The full registered name.
get_optimizer
Retrieve a registered optimizer.
hls4ml.model.optimizer.get_optimizer(name)
Name of the optimizer pass.
get_available_passes
List all registered optimizer passes.
hls4ml.model.optimizer.get_available_passes()
List of all registered pass names.
Example
import hls4ml
# List all available passes
passes = hls4ml.model.optimizer.get_available_passes()
print("Available optimizations:")
for pass_name in passes:
print(f" - {pass_name}")
# Get specific optimizer
opt = hls4ml.model.optimizer.get_optimizer('infer_precision')
print(f"Optimizer: {opt.get_name()}")
Common Optimization Passes
Precision Inference
infer_precision: Automatically infer bit widths for intermediate layers.
class InferPrecisionPass(OptimizerPass):
"""Infer precision for layers based on input/output requirements."""
def match(self, node):
return hasattr(node, 'get_output_variable')
def transform(self, model, node):
# Analyze bit growth through operations
# Set appropriate precision
pass
Layer Fusion
fuse_consecutive_batch_normalization: Fuse BatchNorm into previous Conv/Dense layer.
# Before:
# Conv -> BatchNorm -> Activation
# After:
# ConvWithBN -> Activation
fuse_bias_add: Merge separate bias addition into the layer.
Quantization
quantize_dense_output: Apply quantization to Dense layer outputs.

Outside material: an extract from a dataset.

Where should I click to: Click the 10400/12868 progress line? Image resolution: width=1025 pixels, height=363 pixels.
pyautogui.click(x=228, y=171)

qkeras_factorize: Extract QKeras quantizers into explicit layers.
Structural Optimizations
remove_nop_layers: Remove layers that don’t modify data (Identity, Dropout).
expand_layer_group: Expand grouped layers into individual layers.
convert_to_channels_last: Convert data format from channels-first to channels-last.
Resource Optimization
set_reuse_factor: Configure reuse factors based on resource constraints.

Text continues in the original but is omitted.